On the development of an innovative adsorber plate heat exchanger for adsorption heat transformation processes; an experimental and numerical study

Abstract An innovative adsorber plate heat exchanger (APHE), which is developed for application in adsorption heat pumps, chillers and thermal energy storage systems, is introduced. A test frame has been constructed as a representative segment of the introduced APHE for applying loose grains of AQSOA-Z02. Adsorption kinetic measurements have been carried out in a volumetric large-temperature-jump setup under typical operating conditions of adsorption processes. A transient 2-D model is developed for the tested sample inside the setup. The measured temporal uptake variations with time have been fed to the model, through which a micro-pore diffusion coefficient at infinite temperature of 2 E−4 [m2s−1] and an activation energy of 42.1 [kJ mol−1] have been estimated.
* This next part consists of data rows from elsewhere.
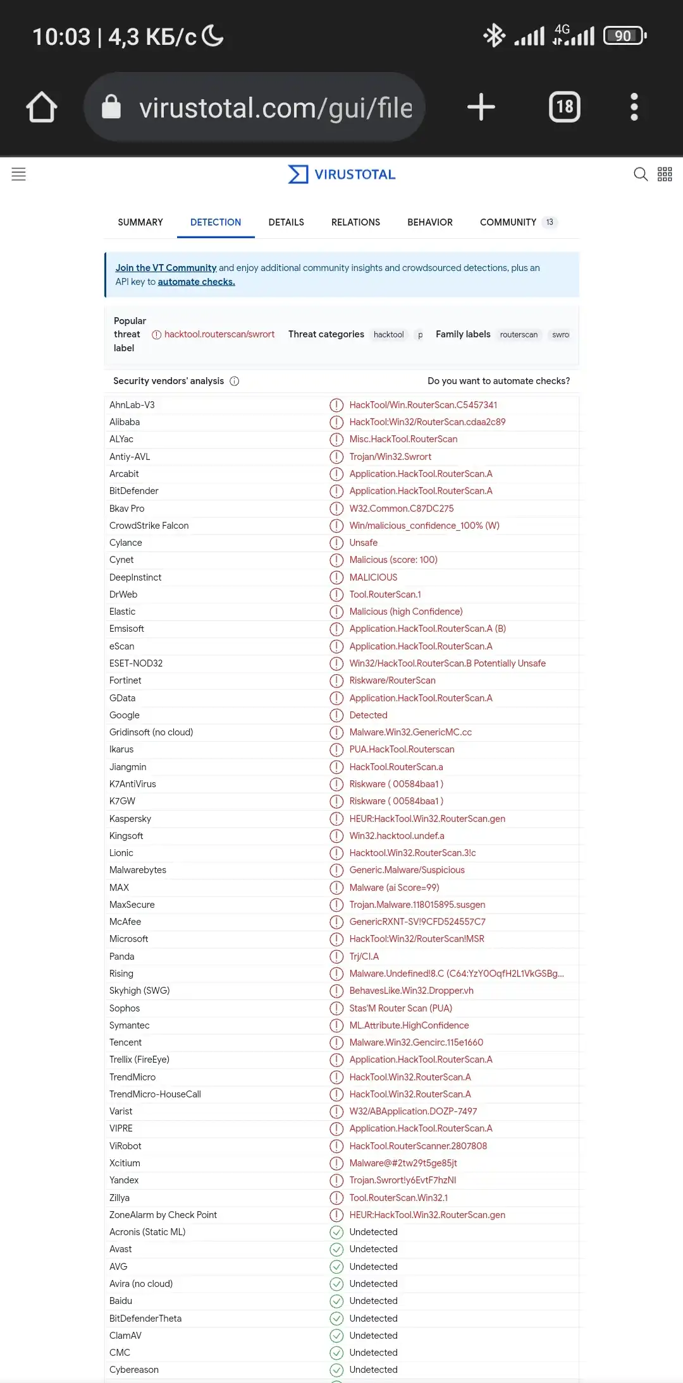The height and width of the screenshot is (1383, 683).
Task: Switch to the BEHAVIOR tab
Action: (x=430, y=222)
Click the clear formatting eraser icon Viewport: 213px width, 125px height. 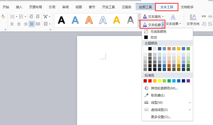pyautogui.click(x=3, y=16)
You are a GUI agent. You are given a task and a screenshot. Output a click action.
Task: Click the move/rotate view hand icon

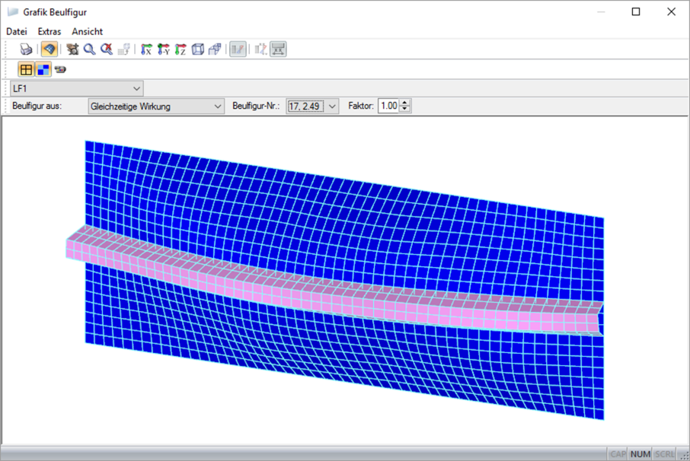point(72,49)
A 3-D model is developed to simulate the combined heat and mass transfer inside the APHE and implemented in a commercial software. Comparing the obtained results with the literature values for an extruded aluminium adsorber heat exchanger coated with a 500 μm layer of the same adsorbent, the differential water uptake obtained after 300 s of adsorption (8.2 g/100 g) implies a sound enhancement of 310%. This result proves the great potential of the introduced APHE to remarkably enhance the performance of adsorption heat transformation appliances.